### Work order
Take from the records below each line that holds "Price".

Dataset records
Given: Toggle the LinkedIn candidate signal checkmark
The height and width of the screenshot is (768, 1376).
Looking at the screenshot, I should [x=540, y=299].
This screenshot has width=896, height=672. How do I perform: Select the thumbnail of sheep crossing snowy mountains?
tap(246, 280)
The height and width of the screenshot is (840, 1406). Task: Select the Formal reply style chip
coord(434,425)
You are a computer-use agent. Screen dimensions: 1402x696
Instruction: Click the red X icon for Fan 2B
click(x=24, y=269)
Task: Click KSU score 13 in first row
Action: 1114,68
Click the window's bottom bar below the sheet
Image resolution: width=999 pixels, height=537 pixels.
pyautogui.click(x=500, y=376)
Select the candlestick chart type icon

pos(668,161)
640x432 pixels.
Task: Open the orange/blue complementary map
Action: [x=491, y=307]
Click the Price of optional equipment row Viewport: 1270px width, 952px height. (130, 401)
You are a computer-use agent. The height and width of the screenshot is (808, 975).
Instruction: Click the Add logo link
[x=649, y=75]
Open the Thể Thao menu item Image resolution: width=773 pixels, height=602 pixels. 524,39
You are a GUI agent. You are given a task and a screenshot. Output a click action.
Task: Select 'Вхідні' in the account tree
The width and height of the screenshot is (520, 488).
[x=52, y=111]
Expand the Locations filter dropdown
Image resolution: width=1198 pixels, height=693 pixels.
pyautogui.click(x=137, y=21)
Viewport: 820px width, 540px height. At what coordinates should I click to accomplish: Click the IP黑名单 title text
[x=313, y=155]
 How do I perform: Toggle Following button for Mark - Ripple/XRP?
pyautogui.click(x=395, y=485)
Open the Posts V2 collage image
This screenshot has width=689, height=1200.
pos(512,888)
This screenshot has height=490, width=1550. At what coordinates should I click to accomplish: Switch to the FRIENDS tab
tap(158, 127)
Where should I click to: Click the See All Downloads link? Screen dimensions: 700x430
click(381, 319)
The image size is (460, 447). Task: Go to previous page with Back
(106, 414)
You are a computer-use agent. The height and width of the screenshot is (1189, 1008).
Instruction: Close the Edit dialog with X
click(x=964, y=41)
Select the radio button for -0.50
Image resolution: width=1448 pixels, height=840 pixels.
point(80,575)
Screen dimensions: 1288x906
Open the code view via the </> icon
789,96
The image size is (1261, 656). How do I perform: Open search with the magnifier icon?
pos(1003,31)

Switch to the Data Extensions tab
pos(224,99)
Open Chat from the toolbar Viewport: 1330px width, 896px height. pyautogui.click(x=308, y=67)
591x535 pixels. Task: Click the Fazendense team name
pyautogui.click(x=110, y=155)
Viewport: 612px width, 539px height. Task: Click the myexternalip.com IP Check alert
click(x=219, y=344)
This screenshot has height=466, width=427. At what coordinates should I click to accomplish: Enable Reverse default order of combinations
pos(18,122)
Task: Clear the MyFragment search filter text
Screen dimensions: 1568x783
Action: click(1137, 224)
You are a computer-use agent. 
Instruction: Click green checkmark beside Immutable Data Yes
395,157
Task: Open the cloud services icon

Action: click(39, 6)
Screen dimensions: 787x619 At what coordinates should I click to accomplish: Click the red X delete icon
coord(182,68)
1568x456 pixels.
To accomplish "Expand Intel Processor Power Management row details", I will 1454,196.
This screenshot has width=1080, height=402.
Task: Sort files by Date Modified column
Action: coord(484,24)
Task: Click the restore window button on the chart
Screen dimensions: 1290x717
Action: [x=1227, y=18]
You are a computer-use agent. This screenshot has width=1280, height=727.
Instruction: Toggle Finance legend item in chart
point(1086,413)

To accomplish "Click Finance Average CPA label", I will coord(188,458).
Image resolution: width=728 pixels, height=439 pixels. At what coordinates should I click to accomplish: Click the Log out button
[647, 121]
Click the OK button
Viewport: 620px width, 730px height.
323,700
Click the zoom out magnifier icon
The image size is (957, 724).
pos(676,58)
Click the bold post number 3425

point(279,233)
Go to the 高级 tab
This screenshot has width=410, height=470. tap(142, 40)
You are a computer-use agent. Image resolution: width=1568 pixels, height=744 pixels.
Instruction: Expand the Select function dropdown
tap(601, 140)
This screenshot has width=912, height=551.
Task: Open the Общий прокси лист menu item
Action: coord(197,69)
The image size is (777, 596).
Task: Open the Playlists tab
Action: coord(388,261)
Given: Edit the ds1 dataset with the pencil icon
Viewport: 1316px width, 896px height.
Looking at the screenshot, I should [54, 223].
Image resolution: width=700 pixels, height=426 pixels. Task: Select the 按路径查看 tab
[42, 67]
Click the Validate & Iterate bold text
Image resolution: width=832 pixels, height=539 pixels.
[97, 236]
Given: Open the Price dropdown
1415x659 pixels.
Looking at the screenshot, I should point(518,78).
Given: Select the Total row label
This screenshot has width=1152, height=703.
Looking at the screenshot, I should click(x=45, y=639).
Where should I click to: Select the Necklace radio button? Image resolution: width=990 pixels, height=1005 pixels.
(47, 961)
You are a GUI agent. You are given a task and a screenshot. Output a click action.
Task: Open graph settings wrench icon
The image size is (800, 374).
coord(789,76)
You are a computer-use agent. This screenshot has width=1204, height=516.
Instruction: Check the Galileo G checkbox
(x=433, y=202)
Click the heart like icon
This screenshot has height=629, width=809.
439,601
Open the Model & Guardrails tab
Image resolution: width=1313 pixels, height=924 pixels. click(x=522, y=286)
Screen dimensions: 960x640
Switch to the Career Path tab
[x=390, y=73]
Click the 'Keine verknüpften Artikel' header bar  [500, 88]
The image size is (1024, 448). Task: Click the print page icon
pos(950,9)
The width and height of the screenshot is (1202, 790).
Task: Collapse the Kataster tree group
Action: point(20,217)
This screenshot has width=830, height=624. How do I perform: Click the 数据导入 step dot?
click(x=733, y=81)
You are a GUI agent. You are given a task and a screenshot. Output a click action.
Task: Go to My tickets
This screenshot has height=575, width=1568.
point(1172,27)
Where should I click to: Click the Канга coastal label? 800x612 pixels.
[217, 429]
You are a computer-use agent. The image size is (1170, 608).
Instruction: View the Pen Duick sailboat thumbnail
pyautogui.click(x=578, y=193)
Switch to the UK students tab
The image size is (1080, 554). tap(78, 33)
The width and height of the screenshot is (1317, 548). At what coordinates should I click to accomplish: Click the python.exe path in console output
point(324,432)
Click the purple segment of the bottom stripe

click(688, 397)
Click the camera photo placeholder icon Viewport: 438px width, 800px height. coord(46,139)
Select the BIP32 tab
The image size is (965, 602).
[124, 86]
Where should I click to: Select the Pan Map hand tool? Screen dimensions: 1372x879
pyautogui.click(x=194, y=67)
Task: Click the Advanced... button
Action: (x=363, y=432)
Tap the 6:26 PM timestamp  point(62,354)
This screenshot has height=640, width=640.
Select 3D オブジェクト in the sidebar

### Task response
Click the Price of optional equipment row Viewport: 1270px width, 952px height. (130, 401)
Given: Open the Price dropdown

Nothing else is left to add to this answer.